Der EMA-Ausschuss für Medikamentensicherheit habe „noch keine Schlussfolgerung gezogen und die Prüfung läuft derzeit weiter“, teilt die EU-Behörde der Nachrichtenagentur AFP am Nachmittag mit. Eine Entscheidung über den Impfstoff werde voraussichtlich erst am Mittwoch oder Donnerstag bekannt gegeben.

Corona in NRW: Urlaub könnte im Sommer 2021 viel teurer werden

Update, Dienstag (6. April), 15.25 Uhr: Ob man dieses Jahr im Sommer in den Urlaub fahren kann, hängt vom Infektionsgeschehen im In- und Ausland ab. Eines steht aber schon jetzt fest: Die Reisekosten werden sich wegen der Corona-Pandemie verändern. Experten rechnen mit steigenden Preisen.

„Für Reisen in der Hauptferienzeit im Sommer ist aufgrund geringerer Kapazitäten und erhöhter Nachfrage mit eher steigenden Preisen zu rechnen“, sagt der Präsident des Deutschen Reiseverbandes, Norbert Fiebig, gegenüber dem Redaktionsnetzwerk Deutschland.

Corona-Pandemie: Zahl der Intensivpatienten deutlich gestiegen

Update, Dienstag (6. April), 14.45 Uhr: Wie das Divi Melderegister bestätigt, ist die Zahl der Corona-Intensivpatienten in Deutschland innerhalb eines Tages deutlich gestiegen. Sie beträgt nun 4.340 Patienten – am Vortag waren es nur 4-152 Corona-Patienten.

Corona in NRW: Einbruch in Testzentrum in Wuppertal

Update, Dienstag (6. April), 13.00 Uhr: In Wuppertal sollen zwei Männer (32 und 36) versucht haben, in ein Corona-Testzentrum einzubrechen. Allerdings wurden sie dabei von der Polizei gestellt und festgenommen. Einer der beiden Verdächtigen habe bei der Festnahme versucht zu fliehen und einen Beamten zu Boden gestoßen. Dieser seit dadurch schwer verletzt worden, so ein Polizeisprecher gegenüber der Deutschen Presseagentur (dpa). Die mutmaßlichen Täter hätten einen Container aufgehebelt und FFP2-Masken, Einweghandschuhe und Desinfektionstücher gestohlen.

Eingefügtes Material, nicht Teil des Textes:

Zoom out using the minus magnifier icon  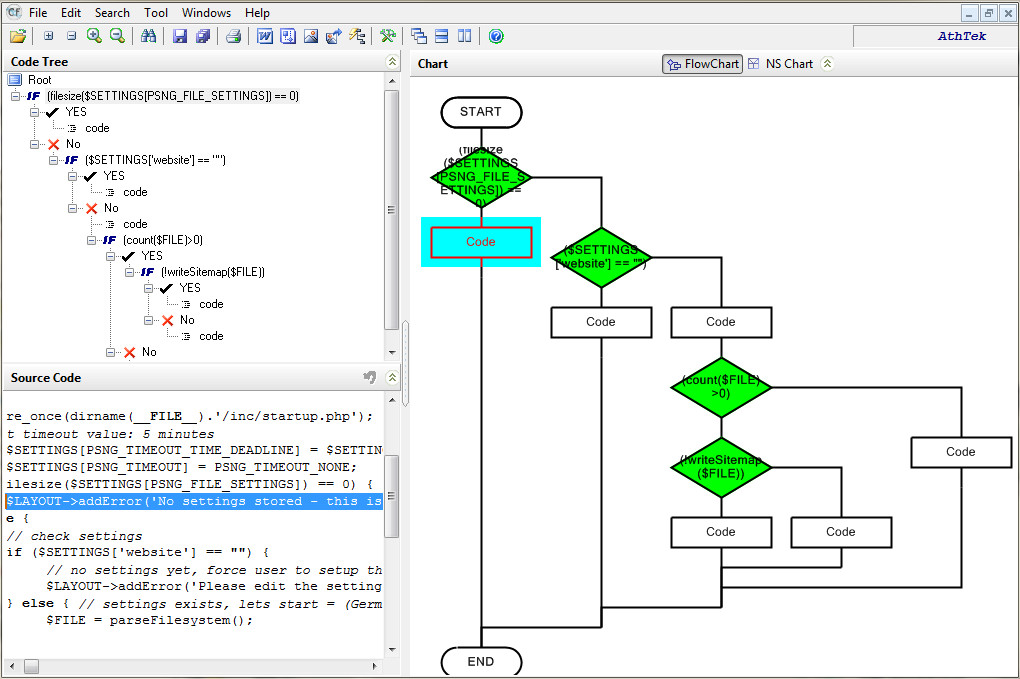[x=116, y=35]
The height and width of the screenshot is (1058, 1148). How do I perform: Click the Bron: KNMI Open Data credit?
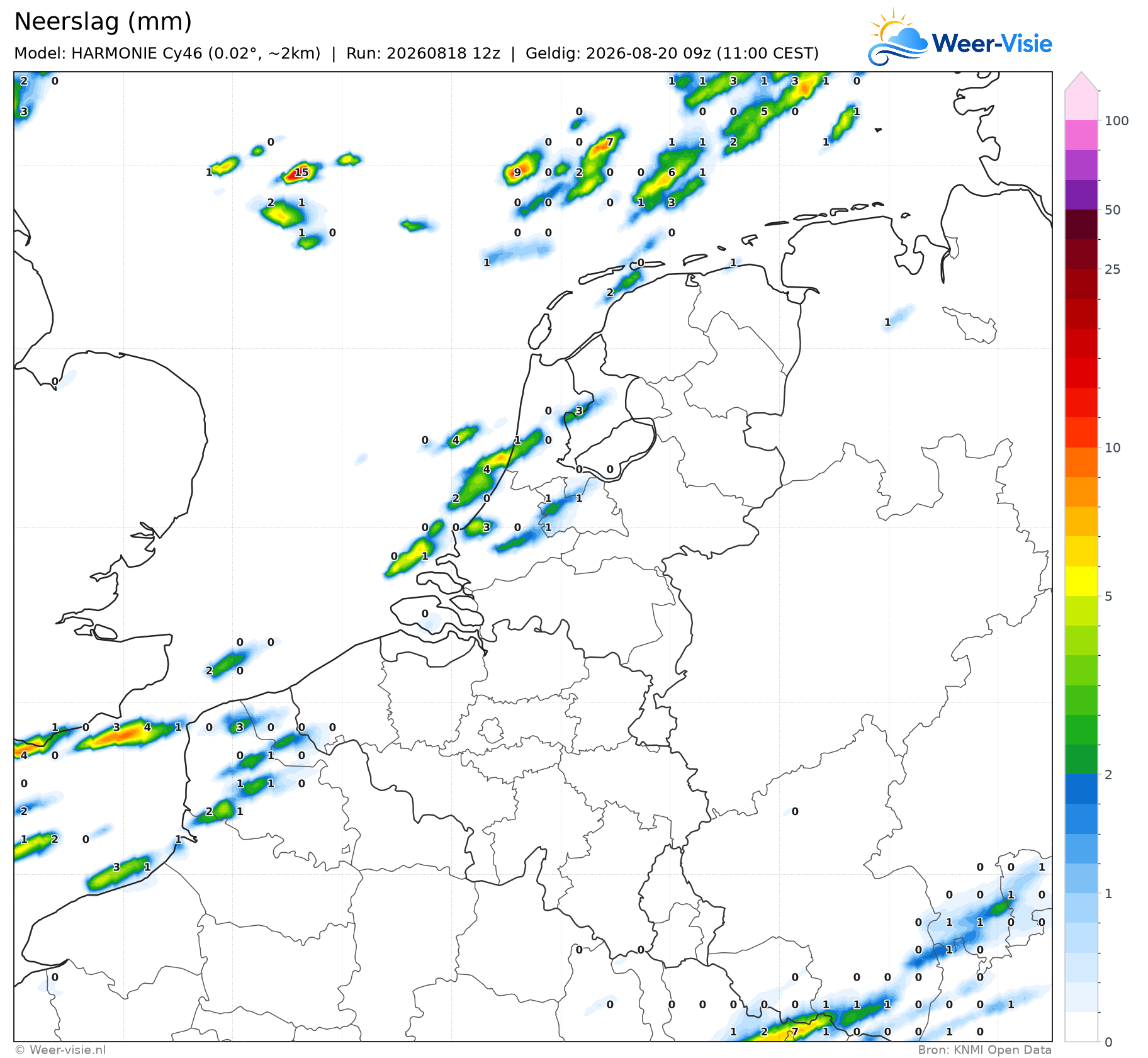(x=985, y=1050)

Corona-Impfung von Astrazeneca: EMA-Chef sieht Verbindung zu Blutgerinnseln

Update, Dienstag (6. April), 12.00 Uhr: Marco Cavaleri, Chef der Impfabteilung der Europäischen Arzneimittel-Agentur (EMA), sieht neusten Erkenntnissen zufolge eine Verbindung zwischen der Corona-Impfung mit dem Astrazeneca-Impfstoff und dem einzelnen Auftreten von Blutgerinnseln. „Wir können mittlerweile sagen, dass es klar ist, dass es einen Zusammenhang mit dem Impfstoff gibt“, sagte er Interview mit der italienischen Zeitung Il Messaggero. Noch heute im Laufe des Tages wolle sich die EMA offiziell dazu äußern. Weiterhin sei jedoch unklar, wie das Astrazeneca-Vakzin in wenigen Fällen Blutgerinnsel bei Geimpften auslöst, so der EMA-Vertreter. Bislang ging die Agentur davon aus, dass es keinen Zusammenhang gebe, dennoch hatten viele EU-Länder die Strategie mit Astrazeneca geändert und den Einsatz eingeschränkt.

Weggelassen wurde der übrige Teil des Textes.